Grey Nurse Shark Watch (GNS Watch) was launched in June 2011 and is a citizen science research and monitoring program that engages a broad cross-section of our community and ultimately aims to use the data obtained through our volunteers and research team to improve the conservation management of the GNS in Australia and to help the Critically Endangered east coast population to recover.

The GNS Watch program uses visual counts and photographs of GNS collected opportunistically throughout the year and during two annual scheduled surveys to photo-identify and photo-recapture individual sharks (from the unique spot patterns on the sides of each shark).

GNS Watch seeks, collates, analyses and reports on data provided by our volunteers and researchers and aims to contribute to six of ten objectives in the 2014 National Recovery Plan (Recovery Plan) for this critically endangered species.
Specifically, GNS Watch aims to:
1. For the first time, monitor the numbers of the Australian east coast population of grey nurse sharks and determine if it is increasing, stable or declining,
2. Provide information on the distribution and movements at different stages in their life history,
3. Provide data to enable interactions with commercial and recreational fishing gear to be quantified, along with associated injuries and any shark recovery,
4. Help to identify new aggregation sites,
5. Increase public awareness, and importantly,
6. GNS Watch through community and researcher photos will provide good data for management purposes via an open and transparent mechanism that involves interested parties.




Volunteer training video


volunteer methods manual


gns watch factsheet


first report to members



VOLUNTEER DIVER PHOTOGRAHPERS NEEDED for our winter (july/august) survey - PRIZES TO BE WON!

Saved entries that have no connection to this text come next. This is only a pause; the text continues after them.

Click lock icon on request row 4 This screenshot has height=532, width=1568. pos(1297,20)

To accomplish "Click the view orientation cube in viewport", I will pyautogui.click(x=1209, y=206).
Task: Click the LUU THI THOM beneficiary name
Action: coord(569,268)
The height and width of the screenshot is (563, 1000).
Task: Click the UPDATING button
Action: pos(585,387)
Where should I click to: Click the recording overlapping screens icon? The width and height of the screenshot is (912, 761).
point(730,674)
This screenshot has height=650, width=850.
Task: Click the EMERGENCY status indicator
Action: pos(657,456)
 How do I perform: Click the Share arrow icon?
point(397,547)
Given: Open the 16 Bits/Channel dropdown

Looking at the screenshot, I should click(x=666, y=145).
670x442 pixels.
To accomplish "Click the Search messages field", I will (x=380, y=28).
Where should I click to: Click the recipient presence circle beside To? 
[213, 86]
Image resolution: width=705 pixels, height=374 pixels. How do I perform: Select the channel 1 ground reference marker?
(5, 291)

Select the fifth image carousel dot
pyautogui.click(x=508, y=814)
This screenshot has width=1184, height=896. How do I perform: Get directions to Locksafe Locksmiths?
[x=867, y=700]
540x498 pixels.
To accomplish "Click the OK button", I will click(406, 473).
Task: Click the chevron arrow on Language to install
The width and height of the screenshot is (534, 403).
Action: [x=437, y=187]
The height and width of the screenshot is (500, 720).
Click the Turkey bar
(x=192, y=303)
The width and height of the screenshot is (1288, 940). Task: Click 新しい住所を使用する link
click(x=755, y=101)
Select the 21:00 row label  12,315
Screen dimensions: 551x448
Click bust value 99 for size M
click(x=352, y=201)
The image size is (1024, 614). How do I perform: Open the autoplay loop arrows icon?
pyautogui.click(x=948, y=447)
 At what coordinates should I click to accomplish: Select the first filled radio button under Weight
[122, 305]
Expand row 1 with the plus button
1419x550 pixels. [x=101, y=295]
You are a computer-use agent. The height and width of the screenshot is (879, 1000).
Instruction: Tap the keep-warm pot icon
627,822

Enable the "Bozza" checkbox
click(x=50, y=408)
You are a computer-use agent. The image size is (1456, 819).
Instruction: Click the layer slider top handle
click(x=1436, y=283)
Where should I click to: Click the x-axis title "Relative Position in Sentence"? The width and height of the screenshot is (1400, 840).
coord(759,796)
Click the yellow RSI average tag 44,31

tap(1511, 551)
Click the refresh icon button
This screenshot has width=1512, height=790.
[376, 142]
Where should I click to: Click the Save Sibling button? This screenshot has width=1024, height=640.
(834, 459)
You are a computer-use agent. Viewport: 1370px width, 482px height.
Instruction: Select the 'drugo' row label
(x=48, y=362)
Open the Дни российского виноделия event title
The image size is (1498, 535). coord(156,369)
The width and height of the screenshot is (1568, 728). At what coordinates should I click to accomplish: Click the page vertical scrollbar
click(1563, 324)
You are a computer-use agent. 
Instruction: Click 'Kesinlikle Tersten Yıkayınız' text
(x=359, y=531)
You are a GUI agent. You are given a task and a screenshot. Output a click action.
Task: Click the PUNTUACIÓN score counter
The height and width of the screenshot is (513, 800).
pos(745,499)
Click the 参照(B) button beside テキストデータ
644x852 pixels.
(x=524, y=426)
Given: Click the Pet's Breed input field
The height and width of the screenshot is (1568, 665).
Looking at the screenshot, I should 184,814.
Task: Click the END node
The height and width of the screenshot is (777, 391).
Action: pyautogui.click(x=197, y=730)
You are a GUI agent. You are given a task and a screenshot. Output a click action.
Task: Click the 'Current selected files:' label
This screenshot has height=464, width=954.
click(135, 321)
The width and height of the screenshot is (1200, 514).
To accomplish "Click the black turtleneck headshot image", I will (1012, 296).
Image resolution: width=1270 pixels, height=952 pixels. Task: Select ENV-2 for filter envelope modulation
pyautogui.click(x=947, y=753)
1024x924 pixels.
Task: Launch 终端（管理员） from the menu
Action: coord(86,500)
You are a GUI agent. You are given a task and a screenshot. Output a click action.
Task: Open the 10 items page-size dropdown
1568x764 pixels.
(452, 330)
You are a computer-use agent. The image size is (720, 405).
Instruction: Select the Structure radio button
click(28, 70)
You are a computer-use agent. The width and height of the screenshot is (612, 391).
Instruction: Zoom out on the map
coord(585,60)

The GNS Watch team needs divers to volunteer as site custodians to count and photograph grey nurse sharks in July and August at aggregation sites off the Qld and NSW Coast.

Site custodians that successfully carry out and upload their survey and photo details to our 'Lodge GNSW Survey" form on our website will be in the running to win some great prizes including prizes provided by the Merlin Entertainments Group and Sea World:

1. Provided by the Merlin Entertainments Group include:

  • 1 x single entry, double passes to all 5 of Merlin Entertainments Sydney attractions:
 		• SEA LIFE Sydney Aquarium,
• WILD LIFE Sydney Zoo,
• Madame Tussauds Sydney, 
• Sydney Tower Eye, and
• Manly SEA LIFE Sanctuary.
  • Sydney Tower Eye Sky Walk for a family of 4.
  • Shark Dive Xtreme at UnderWater World Sea Life Mooloolaba for 2 people (including admission).
  • A single entry, double pass to one of 4 Merlin Entertainments Sydney attractions (all excluding SEA LIFE Sydney Aquarium which was chosen by a lucky volunteer during our summer survey). 
  • A once in a lifetime experience to travel out with SEA LIFE Mooloolaba staff to release rehabilitated sea turtles.


2. Provided by Sea World on the Gold Coast include:

  • A tropical Reef Snorkel at Sea World's Shark Bay.


In summary:

Dedicate one or more dives to count and take side on photographs of as many GNS as possible during July or August at any site in Qld or NSW where GNS may occur and upload your survey data and photos to our website!

In more detail:

  1. Become a Reef Check Australia member and tick the box stating that you wish to participate in the Grey Nurse Shark Program (its free).
  2. If possible nominate as a site custodian and select the site/s and survey period for which you hope to survey GNS (in this instance July/August 2015). NB. If you are already a member you can click on the 'edit details' button and complete your nomination under the Grey Nurse Shark Watch section within edit details. NB. This step is not compulsory but helps the GNSW team to seek coverage at key aggregation sites not yet nominated.
  3. View the GNS Watch Volunteer training video and/or peruse the GNS Watch methods manual (particularly pages: 8, 10, 11 & 12). 
  4. Carry out a visual count and photo-identification survey of GNS (i.e. dedicate one or more dives to counting and taking side on photographs of as many grey nurse sharks as possible during our July/August scheduled survey periods at any site in Qld or NSW where GNS may occur; as per the GNSW methods manual).
  5. Enter your survey data and upload your GNS images via the 'lodge a survey form' on the GNSW website.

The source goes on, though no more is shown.